▶ [SOURCE EXTRACT]:
----------

I have a problem where I have allot of data coming into a system, as it comes in it gets stored on the disk and then goes though a pipeline where it is transformed.
Each step in the pipeline may be CPU bound or not, but my overall problem becomes memory, which means I have to set a limit on how much I process.
After trying an initial implementation with BoundedChannels, it was easy to see that the memmory consumption grew rapidly beyond what would be available (My development machine has allot more memmory so here it was ok, but it would crash live)...
The overall concept was:
Multiple Producers -> BoundedChannel -> Multiple Transform Consumers -> BoundedChannel ... etc..
The problem is that if the channels e.g. allow 100.000 elements, when the first gets filled, all is OK, but obviously the limit for the entire pipeline increases as we go though steps, with 3 steps the limit is suddenly 100.000 * 3...
Ofc. we could just then say the limit is 33.000 which would be ~100.000 in the entire pipeline all together, however I would wish to allow to balance the limit over all channels so we won't have to adjust it if we add more steps or tweak it depending on where it's most intensive...
I can't quite figure out if the Data flow framework that would allow such sort of pipeline?
(Sorry for this being quite abstract, An alternative may very well be that I have to design this from the bottom up)

----------

▶ [DATA LINES]:
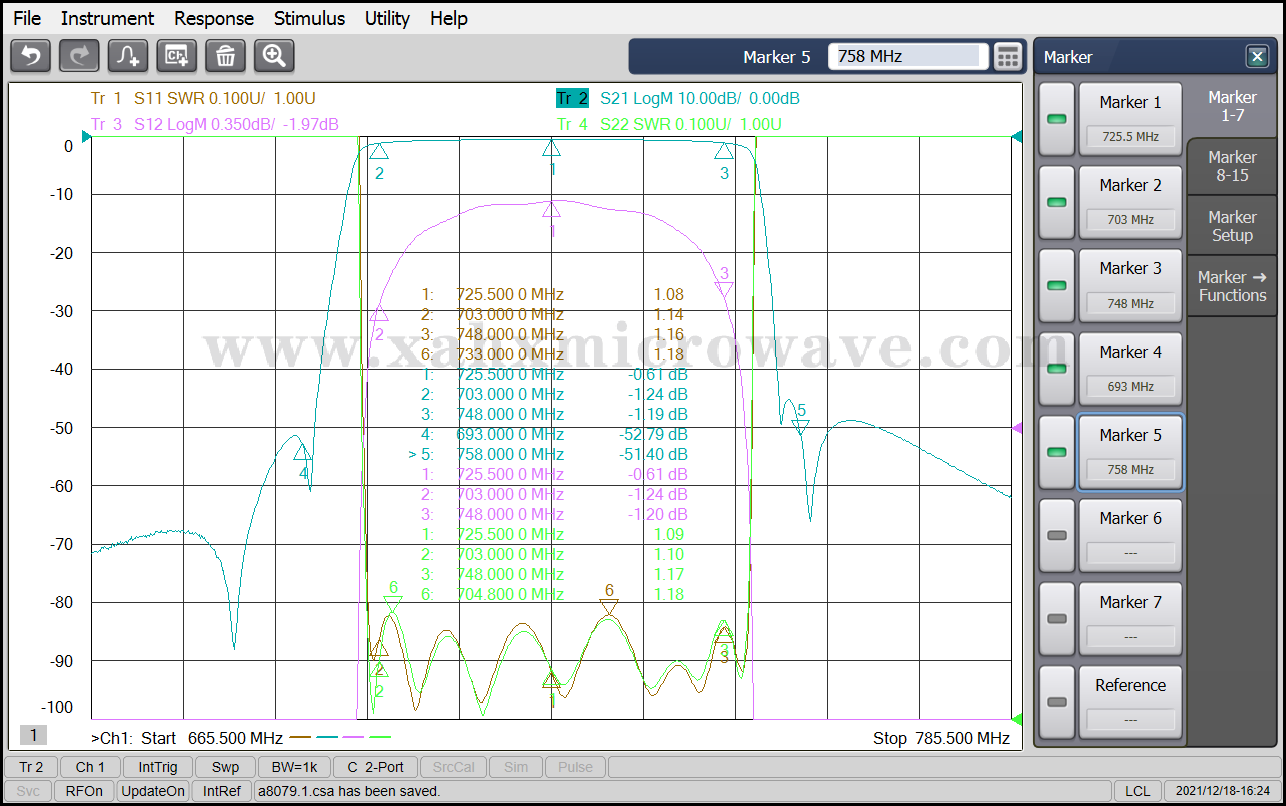
Task: Click the Undo arrow icon
Action: 30,56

----------

▶ [WORK TO COMPLETE]:
Reproduce the passage of the post about limiting memory in a channel pipeline that opens with the words containing "Each step in" and closes with "would crash live)...".

▶ [TASK RESULT]:
Each step in the pipeline may be CPU bound or not, but my overall problem becomes memory, which means I have to set a limit on how much I process.
After trying an initial implementation with BoundedChannels, it was easy to see that the memmory consumption grew rapidly beyond what would be available (My development machine has allot more memmory so here it was ok, but it would crash live)...